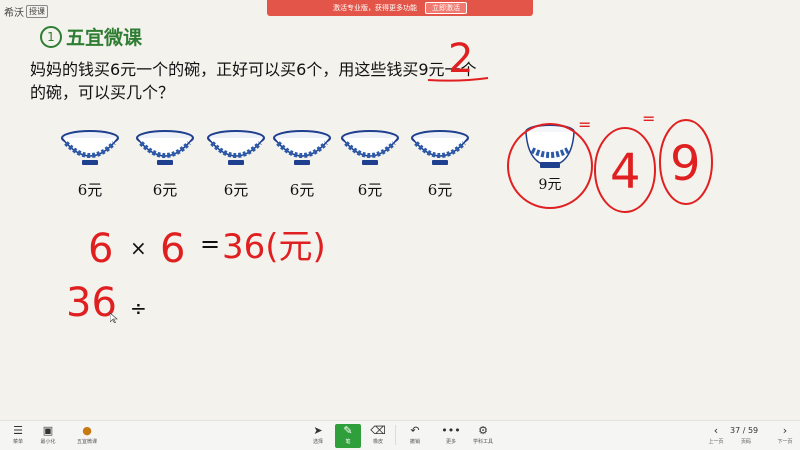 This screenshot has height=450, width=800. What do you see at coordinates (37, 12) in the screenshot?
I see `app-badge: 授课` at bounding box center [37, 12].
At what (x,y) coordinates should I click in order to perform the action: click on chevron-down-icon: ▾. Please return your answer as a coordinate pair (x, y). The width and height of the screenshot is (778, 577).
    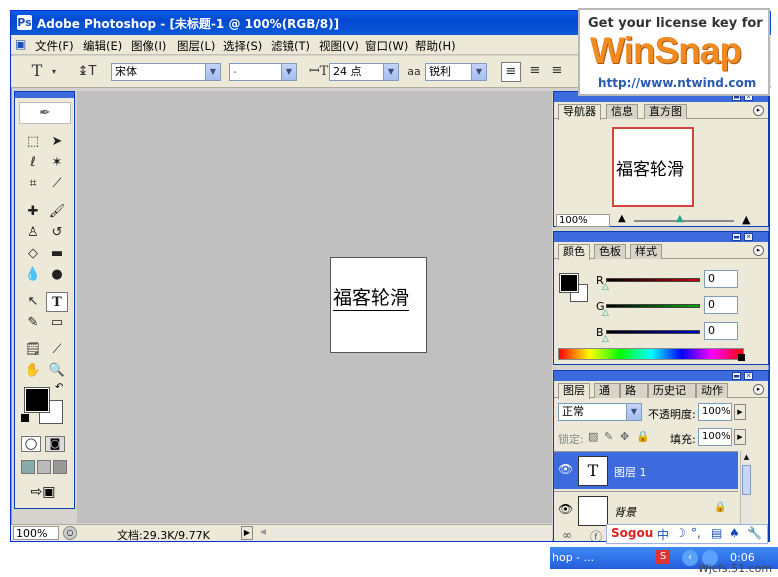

○ ○ ○ ○ ○

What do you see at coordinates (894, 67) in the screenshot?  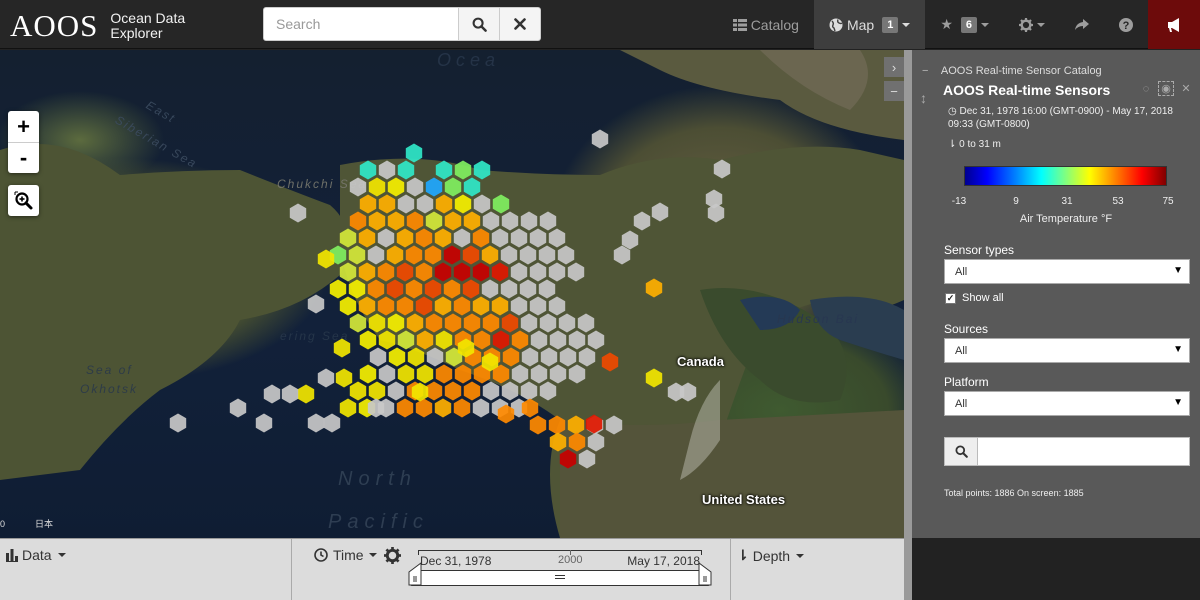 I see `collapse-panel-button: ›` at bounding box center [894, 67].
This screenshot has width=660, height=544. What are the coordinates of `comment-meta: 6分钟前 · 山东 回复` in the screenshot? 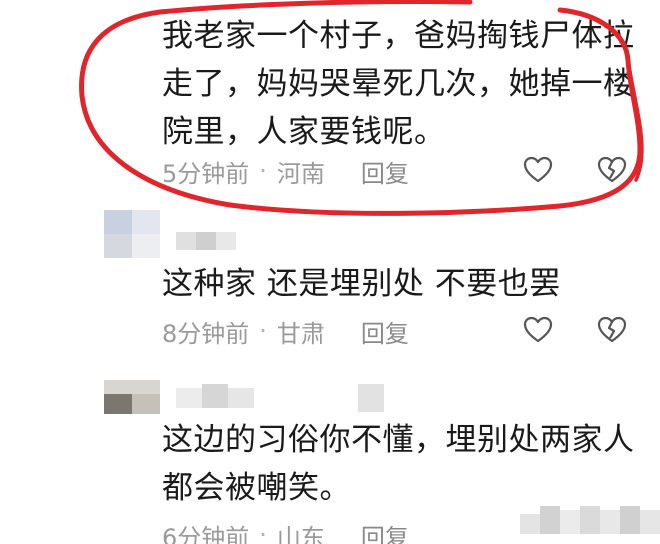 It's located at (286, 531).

○ ○ ○ ○ ○

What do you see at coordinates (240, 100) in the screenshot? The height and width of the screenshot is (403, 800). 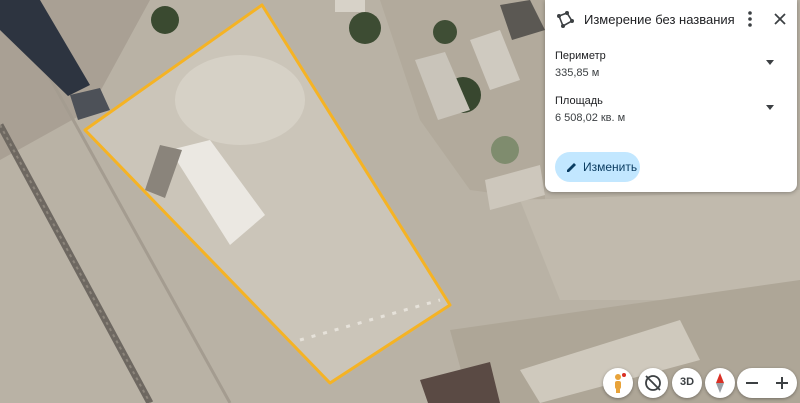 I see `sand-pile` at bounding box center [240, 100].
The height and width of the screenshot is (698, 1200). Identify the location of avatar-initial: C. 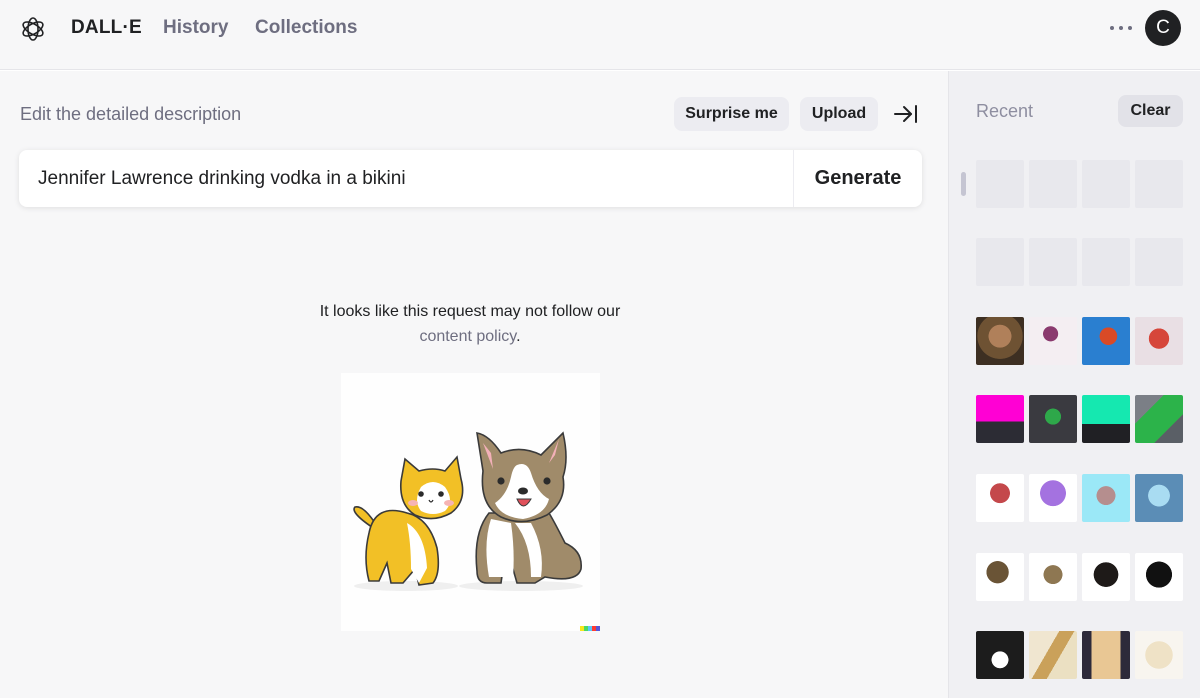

○ ○ ○ ○ ○

Beginning at the entry line that contains "This screenshot has height=450, width=800." and ending after the line that contains "At what (x,y)", reproduce those lines verbatim. Omit the pictures from your reply.

 This screenshot has height=450, width=800. What do you see at coordinates (37, 12) in the screenshot?
I see `app-badge: 授课` at bounding box center [37, 12].
At what (x,y) coordinates should I click in order to perform the action: click on chevron-down-icon: ▾. Please return your answer as a coordinate pair (x, y). The width and height of the screenshot is (778, 577).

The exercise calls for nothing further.